Cathy N. Davidson, author of
Now You See It and co-founder of
HASTAC.

Cathy N. Davidson served as Vice Provost for Interdisciplinary Studies at Duke University from 1998 until 2006, where she helped create the Program in Information Science + Information Studies, the Center for Cognitive Neuroscience, the John Hope Franklin Humanities Institute, and many other programs.  In 2002, she co-founded HASTAC (Humanities, Arts, Science, and Technology Advanced Collaboratory, or “haystack”), a virtual network of innovators with over 6,500 members that directs the annual $2 million HASTAC/MacArthur Foundation Digital Media and Learning Competitions.

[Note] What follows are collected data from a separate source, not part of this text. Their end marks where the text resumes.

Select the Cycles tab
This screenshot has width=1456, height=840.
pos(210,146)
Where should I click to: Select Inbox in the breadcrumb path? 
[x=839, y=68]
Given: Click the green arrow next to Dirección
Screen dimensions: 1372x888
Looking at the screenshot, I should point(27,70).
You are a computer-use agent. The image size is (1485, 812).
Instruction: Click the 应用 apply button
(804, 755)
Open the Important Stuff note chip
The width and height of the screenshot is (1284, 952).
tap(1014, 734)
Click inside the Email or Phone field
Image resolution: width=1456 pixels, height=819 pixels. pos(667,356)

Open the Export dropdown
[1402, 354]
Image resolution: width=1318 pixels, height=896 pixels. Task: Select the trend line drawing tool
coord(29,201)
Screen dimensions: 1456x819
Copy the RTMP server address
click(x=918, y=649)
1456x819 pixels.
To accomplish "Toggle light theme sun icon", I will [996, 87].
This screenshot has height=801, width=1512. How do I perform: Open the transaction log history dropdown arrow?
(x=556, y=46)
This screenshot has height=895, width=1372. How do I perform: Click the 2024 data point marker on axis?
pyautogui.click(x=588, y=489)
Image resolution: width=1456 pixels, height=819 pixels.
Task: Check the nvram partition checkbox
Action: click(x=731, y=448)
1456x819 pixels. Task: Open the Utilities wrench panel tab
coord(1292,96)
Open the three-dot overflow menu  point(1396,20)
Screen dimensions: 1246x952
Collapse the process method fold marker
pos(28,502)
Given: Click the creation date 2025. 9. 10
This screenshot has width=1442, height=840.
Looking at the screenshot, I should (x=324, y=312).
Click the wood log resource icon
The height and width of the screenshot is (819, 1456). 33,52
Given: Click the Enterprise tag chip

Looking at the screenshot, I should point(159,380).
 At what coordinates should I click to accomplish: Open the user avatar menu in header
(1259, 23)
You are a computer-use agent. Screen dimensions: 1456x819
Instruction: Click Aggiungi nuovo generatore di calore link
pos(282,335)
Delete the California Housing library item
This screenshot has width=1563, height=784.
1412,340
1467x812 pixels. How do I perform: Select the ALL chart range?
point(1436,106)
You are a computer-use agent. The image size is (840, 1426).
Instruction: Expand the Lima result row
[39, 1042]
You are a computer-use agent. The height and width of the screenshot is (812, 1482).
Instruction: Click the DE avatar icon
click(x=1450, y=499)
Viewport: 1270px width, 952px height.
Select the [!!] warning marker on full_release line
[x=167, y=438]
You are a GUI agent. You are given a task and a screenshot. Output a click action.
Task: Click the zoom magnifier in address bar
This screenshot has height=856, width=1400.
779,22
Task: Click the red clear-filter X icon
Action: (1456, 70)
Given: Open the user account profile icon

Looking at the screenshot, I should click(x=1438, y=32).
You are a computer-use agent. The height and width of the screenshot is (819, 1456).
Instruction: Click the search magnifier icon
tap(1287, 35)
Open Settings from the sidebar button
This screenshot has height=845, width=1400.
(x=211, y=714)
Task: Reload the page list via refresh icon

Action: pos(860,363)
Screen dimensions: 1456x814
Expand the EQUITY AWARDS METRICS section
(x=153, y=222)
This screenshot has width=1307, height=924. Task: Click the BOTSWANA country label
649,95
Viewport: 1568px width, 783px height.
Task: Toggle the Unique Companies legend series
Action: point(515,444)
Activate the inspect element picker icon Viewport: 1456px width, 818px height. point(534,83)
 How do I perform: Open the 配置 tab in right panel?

Davidson is the Ruth F. DeVarney Professor of English and the John Hope Franklin Humanities Institute Professor of Interdisciplinary Studies at Duke University and has published more than twenty books, including Revolution and the Word: The Rise of the Novel in America; Closing: The Life and Death of an American Factory (with photographer Bill Bamberger); and The Future of Thinking (with HASTAC co-founder David Theo Goldberg).

In 2010, President Obama nominated her to a six-year term on the National Council on the Humanities, a position confirmed by the Senate in July 2011. She is currently on a thirty-site author tour for her latest book, Now You See It: How the Brain Science of Attention Will Transform the Way We Live, Work, and Learn (Viking Press), which Publishers Weekly has named “one of the top ten science books” of the Fall 2011 season.  For more information on Cathy Davidson, visit her website at http://www.cathydavidson.com/

Additional information on the title and time of Davidson’s keynote will follow.

This program is made possible by the Information Technologies Academic Computing Group, the Faculty Technologies Centers, the Arts and Sciences Deans and the Digital Humanities Working Group.  Special thanks go to Associate Vice President for Academic Computing Fleur Eshghi for her work on this program.

* Please note the change of date; originally scheduled for Monday, the program will now take place on Tuesday.